Problem requirements. Word for word, set down every line of the entries below from the line with "Image resolution: width=2160" to the line with "You are a computer-use agent. The height", including both, and no other line.

Dataset entries:
————————
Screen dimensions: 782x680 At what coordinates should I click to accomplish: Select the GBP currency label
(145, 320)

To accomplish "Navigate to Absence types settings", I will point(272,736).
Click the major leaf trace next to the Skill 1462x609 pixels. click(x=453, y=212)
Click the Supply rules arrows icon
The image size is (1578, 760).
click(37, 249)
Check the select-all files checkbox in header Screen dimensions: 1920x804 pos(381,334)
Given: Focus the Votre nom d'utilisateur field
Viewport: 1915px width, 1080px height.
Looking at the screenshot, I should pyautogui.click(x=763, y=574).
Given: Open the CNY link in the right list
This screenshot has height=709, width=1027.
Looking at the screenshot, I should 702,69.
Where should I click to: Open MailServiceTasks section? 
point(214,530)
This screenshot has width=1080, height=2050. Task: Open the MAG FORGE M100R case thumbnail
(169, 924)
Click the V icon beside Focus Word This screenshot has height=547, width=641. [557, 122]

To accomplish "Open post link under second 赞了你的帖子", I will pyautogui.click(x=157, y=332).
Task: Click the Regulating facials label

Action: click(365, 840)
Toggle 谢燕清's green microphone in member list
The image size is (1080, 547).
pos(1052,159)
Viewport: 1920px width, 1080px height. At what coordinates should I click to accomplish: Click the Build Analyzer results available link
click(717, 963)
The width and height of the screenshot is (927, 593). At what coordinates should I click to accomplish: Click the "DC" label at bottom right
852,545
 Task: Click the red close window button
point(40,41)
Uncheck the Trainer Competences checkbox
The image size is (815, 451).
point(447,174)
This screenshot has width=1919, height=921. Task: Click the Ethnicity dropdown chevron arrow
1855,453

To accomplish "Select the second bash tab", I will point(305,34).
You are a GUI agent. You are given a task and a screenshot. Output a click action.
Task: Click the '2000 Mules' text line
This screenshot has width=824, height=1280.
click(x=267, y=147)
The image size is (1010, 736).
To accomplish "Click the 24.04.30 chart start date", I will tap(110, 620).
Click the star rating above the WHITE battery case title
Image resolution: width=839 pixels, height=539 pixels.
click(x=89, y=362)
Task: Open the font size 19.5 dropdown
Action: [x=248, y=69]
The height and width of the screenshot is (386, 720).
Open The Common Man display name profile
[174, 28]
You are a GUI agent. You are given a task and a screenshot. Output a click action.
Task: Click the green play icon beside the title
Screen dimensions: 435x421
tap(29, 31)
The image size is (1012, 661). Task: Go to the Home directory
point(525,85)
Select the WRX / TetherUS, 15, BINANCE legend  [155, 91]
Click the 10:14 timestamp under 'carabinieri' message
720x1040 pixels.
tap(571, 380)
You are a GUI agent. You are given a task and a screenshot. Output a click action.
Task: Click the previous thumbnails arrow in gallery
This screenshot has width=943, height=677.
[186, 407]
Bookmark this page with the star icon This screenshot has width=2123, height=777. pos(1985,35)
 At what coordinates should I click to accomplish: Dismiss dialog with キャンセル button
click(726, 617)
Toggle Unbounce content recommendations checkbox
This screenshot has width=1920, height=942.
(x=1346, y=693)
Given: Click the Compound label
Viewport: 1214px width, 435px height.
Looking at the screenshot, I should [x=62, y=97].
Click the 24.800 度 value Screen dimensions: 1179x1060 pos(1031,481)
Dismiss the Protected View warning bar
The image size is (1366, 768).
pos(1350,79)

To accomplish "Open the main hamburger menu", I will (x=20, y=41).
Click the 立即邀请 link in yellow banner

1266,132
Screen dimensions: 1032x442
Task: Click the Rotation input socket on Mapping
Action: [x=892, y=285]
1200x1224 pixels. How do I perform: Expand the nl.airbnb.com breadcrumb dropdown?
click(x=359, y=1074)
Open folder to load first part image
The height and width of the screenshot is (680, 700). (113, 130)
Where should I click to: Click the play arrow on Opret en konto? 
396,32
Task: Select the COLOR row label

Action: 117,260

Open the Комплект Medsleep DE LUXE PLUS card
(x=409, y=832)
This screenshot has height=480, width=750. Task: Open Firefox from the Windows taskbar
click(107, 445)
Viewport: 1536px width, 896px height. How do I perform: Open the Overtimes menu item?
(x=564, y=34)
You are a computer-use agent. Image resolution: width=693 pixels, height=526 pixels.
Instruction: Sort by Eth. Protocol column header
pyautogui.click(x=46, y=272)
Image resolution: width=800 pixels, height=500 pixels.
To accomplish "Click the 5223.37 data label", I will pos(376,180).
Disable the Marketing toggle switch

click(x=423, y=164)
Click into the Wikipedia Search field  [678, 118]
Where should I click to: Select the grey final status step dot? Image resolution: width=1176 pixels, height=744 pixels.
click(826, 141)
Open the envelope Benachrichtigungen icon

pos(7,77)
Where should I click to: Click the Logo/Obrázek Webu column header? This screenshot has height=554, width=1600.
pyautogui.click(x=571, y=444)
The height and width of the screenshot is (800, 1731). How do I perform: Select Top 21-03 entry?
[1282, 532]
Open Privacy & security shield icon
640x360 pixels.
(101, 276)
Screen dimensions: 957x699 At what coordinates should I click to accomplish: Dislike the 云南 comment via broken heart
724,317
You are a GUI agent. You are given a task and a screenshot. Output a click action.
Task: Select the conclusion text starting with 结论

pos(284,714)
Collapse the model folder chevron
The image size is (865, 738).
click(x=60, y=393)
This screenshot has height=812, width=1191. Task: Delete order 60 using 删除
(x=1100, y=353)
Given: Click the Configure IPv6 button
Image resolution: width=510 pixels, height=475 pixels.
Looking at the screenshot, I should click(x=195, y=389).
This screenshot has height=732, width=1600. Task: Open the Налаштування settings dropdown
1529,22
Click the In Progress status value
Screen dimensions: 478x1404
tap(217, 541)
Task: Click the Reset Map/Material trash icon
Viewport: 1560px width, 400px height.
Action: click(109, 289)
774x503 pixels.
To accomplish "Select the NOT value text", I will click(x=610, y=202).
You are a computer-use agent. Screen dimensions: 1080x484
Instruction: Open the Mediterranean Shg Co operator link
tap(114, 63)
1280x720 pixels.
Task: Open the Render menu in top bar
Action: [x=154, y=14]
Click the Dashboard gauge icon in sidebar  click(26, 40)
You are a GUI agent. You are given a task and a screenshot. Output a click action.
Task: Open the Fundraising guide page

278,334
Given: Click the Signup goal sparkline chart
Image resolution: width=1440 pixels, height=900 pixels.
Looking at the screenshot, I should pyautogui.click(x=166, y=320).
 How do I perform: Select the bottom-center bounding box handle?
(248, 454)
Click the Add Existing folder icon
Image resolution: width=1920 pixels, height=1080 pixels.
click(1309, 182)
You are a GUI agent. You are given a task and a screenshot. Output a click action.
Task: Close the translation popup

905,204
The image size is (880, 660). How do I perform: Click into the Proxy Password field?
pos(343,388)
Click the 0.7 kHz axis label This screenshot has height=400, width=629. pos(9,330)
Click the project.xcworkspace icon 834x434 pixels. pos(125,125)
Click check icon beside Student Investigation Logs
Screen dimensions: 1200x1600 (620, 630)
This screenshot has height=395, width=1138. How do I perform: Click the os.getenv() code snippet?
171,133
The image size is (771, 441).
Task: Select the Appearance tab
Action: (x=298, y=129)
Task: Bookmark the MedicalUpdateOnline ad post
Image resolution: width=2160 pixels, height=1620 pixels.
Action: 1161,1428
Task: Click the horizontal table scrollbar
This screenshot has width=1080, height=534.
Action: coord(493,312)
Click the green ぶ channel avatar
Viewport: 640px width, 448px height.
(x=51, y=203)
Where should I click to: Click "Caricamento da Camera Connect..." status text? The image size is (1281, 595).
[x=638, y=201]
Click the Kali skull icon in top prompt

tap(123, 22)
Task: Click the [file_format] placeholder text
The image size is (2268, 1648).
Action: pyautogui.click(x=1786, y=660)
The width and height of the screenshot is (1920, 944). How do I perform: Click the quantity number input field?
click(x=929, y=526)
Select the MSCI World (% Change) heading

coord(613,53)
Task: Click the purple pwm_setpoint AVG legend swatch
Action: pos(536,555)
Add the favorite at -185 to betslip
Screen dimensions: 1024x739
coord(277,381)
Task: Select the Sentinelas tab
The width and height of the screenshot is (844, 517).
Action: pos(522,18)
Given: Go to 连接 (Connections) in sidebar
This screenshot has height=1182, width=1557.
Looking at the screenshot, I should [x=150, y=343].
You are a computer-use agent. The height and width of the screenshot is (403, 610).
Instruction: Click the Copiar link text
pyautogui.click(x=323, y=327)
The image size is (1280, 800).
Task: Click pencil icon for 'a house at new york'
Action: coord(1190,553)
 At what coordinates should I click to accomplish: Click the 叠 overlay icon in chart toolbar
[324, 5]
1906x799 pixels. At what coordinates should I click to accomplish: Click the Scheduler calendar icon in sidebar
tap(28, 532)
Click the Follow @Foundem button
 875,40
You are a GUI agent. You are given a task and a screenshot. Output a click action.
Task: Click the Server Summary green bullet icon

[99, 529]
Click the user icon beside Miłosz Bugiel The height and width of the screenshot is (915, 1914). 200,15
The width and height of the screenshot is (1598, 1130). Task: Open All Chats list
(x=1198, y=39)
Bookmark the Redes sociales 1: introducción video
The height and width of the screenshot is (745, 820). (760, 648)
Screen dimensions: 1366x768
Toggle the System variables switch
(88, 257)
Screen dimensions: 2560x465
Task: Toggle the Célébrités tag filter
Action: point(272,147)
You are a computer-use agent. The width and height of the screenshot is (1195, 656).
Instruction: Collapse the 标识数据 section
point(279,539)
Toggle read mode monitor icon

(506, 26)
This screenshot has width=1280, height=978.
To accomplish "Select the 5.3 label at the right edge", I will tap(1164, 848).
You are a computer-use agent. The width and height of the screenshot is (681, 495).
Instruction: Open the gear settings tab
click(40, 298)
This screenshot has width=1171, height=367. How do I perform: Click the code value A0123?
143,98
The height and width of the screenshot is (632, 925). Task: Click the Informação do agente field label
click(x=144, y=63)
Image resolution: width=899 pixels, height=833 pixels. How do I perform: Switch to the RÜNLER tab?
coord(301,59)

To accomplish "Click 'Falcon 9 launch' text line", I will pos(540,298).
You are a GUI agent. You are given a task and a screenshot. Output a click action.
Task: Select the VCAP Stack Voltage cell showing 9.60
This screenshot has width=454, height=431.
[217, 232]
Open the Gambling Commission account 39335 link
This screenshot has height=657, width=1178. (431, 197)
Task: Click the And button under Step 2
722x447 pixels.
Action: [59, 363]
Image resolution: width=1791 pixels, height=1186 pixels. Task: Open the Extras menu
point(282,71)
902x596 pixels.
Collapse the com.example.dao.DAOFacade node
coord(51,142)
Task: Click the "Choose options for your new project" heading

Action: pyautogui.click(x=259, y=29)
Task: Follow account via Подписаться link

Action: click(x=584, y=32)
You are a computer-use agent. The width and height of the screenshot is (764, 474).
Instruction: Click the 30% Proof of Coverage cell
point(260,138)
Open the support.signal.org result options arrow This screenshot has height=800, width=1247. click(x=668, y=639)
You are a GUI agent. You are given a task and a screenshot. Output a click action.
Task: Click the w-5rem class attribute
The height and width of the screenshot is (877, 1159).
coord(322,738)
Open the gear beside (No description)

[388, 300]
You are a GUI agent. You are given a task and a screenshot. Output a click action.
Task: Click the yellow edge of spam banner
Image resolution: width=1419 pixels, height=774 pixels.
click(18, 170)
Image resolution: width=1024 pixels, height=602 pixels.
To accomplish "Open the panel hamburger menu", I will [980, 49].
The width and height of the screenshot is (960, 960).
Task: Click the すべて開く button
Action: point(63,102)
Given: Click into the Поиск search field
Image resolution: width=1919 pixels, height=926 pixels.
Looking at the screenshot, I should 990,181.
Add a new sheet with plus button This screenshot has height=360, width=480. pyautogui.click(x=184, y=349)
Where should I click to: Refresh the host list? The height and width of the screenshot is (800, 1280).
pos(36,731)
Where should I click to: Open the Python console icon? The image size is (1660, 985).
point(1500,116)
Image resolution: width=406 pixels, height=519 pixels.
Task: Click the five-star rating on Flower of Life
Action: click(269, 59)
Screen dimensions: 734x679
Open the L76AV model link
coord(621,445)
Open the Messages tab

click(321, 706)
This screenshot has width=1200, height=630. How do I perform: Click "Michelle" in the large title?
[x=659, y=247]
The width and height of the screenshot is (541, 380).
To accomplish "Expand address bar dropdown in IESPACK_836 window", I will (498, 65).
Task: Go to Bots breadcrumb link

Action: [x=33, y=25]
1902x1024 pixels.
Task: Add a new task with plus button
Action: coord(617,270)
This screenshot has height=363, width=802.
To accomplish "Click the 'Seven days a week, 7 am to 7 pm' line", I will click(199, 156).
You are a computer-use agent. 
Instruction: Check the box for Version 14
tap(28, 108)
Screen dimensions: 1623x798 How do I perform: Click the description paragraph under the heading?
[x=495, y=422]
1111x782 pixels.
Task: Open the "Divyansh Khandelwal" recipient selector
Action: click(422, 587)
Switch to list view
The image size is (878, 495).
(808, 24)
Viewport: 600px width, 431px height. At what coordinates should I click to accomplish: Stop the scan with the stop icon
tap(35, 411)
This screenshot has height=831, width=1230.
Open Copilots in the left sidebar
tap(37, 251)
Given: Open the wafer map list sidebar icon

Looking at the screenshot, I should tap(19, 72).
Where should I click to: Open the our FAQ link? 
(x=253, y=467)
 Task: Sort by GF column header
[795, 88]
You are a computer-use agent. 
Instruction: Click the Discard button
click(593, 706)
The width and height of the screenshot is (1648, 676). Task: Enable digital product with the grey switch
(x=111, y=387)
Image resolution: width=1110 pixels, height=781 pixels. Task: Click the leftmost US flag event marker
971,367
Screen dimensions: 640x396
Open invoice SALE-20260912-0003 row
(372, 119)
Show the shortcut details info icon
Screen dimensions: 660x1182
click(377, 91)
————————
Answer area.
Image resolution: width=2160 pixels, height=1620 pixels.
Action: 1161,1428
Task: Click the horizontal table scrollbar
This screenshot has width=1080, height=534.
Action: coord(493,312)
Click the green ぶ channel avatar
Viewport: 640px width, 448px height.
(x=51, y=203)
Where should I click to: Click "Caricamento da Camera Connect..." status text? The image size is (1281, 595).
[x=638, y=201]
Click the Kali skull icon in top prompt

tap(123, 22)
Task: Click the [file_format] placeholder text
The image size is (2268, 1648).
Action: pyautogui.click(x=1786, y=660)
The width and height of the screenshot is (1920, 944). How do I perform: Click the quantity number input field?
click(x=929, y=526)
Select the MSCI World (% Change) heading

coord(613,53)
Task: Click the purple pwm_setpoint AVG legend swatch
Action: pos(536,555)
Add the favorite at -185 to betslip
Screen dimensions: 1024x739
coord(277,381)
Task: Select the Sentinelas tab
The width and height of the screenshot is (844, 517).
Action: pos(522,18)
Given: Go to 连接 (Connections) in sidebar
This screenshot has height=1182, width=1557.
Looking at the screenshot, I should [x=150, y=343].
You are a computer-use agent. The height and width of the screenshot is (403, 610).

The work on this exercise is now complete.